Fig. 8. Each boxplot displays the distribution of AUC values from bootstrapped samples of two models (StreamingCLAM and CLAM) on two datasets (Internal and External). Thefour groups in each boxplot correspond to the amount of data used to train the models (2%, 5%, 25%, and 100%). The discrimination tasks shown are non-BCC vs BCC (BCC+),and the stratification of BCC risk into low-risk (LR BCC) and high-risk (HR BCC) categories. The AUC values are shown for each task and dataset combination. The horizontalline within each box represents the median, the box represents the interquartile range (IQR), and the whiskers extend to the most extreme data points within 1.5 times the IQR.Outliers are not shown.

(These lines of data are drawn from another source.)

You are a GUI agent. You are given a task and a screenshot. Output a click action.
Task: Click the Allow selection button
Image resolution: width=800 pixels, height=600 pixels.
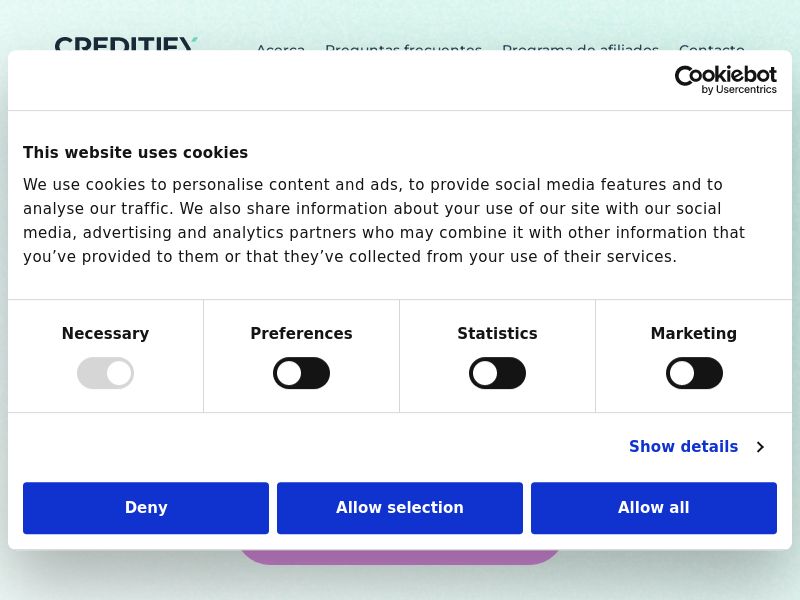click(x=400, y=508)
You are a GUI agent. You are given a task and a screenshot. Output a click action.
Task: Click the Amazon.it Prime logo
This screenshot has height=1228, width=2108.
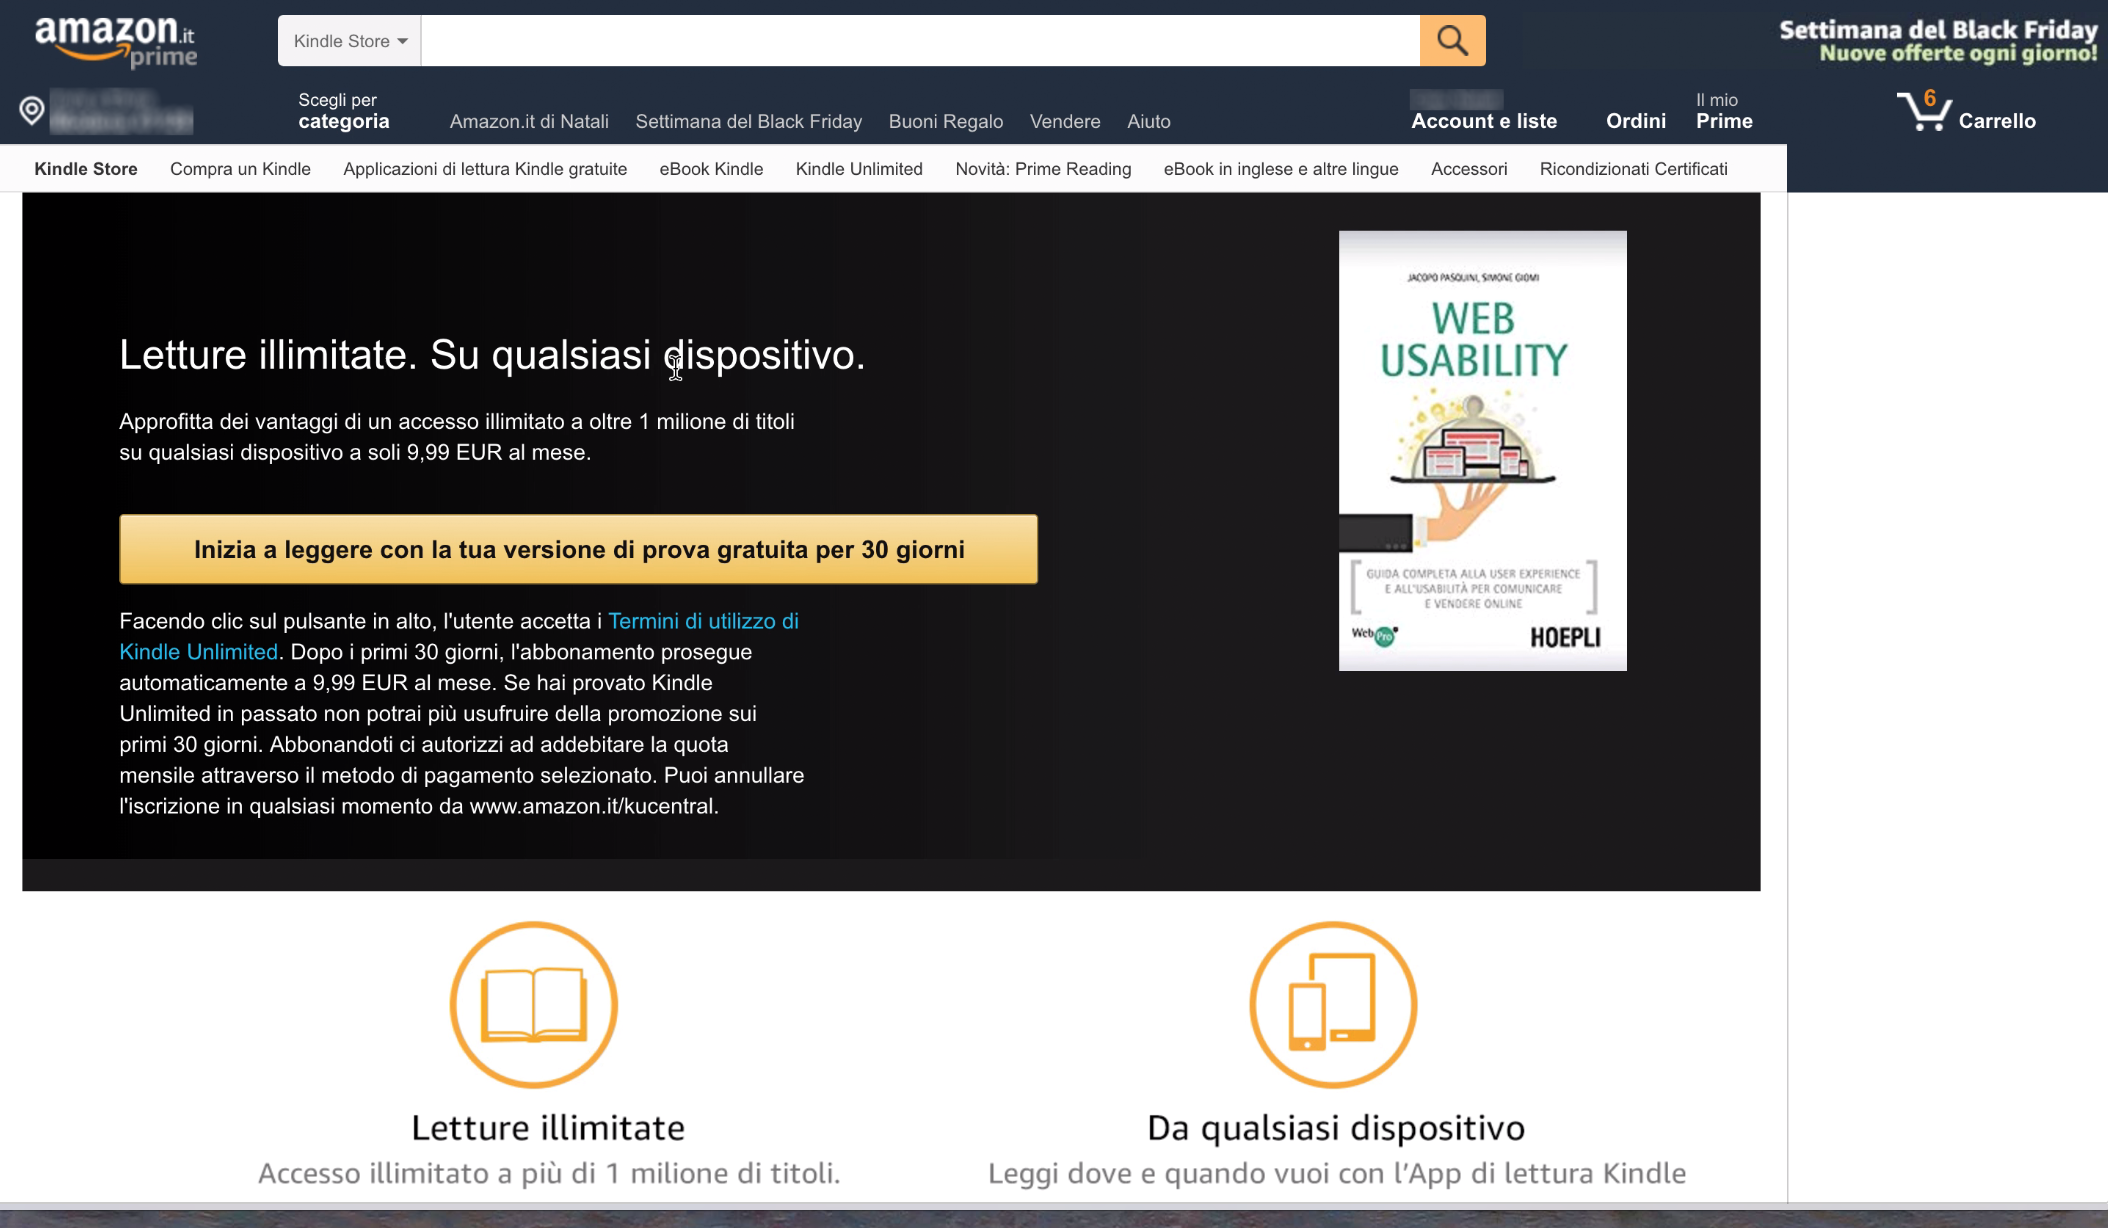pos(115,42)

图 8. 每个箱线图展示了两个模型(StreamingCLAM 和 CLAM)在两个数据集(内部和外部)上的 AUC 值分布,这些值来自自助法样本。每个箱线图中的四组数据分别对应用于训练模型的数据量(2%、5%、25% 和 100%)。显示的区分任务包括非 BCC 与 BCC(BCC+)的区分,以及将 BCC 风险分为低风险(LR BCC)和高风险(HR BCC)类别的分层。AUC 值展示了每个任务和数据集组合的结果。箱线图中的水平线表示中位数,箱体表示四分位距 (IQR),须线延伸到 1.5 倍 IQR 范围内的最极端数据点。离群值未显示。
Fig. 9. Whole Slide Images of BCC lesions with close-up Regions of Interest (ROIs) and model predictions. In the ROIs, the tumor area is outlined in red. The top row (A–B)shows cases where StreamingCLAM (SCLAM) and CLAM agree with the ground truth (GT). The second (C–D) and third (E–F) rows show cases where either StreamingCLAM orCLAM makes an incorrect prediction in either BCC detection or risk stratification. The last row (G–H) shows a false positive case where both models predict low-risk BCC insteadof non-BCC, and another case where both models predict low-risk BCC while the ground truth is high-risk BCC. After inspection by pathologists LH and AA, it was determinedthat this case had been mislabeled as high-risk BCC and should have been labeled as low-risk BCC.
图 9. 基底细胞癌 (BCC) 病灶的全切片图像及感兴趣区域 (ROIs) 的特写和模型预测。在 ROIs 中,肿瘤区域用红色勾勒。第一行 (A–B) 显示了 StreamingCLAM (SCLAM) 和 CLAM 与真实值 (GT) 一致的案例。第二行 (C–D) 和第三行 (E–F) 显示了 StreamingCLAM 或 CLAM 在 BCC 检测或风险分层中出现错误预测的案例。最后一行 (G–H) 显示了一个假阳性案例,其中两个模型都预测为低风险 BCC 而非非 BCC,以及另一个两个模型都预测为低风险 BCC 而真实值为高风险 BCC 的案例。* 在病理学家 LH 和 AA 的检查下,确认该案例被错误标记为高风险 BCC,实际应标记为低风险 BCC。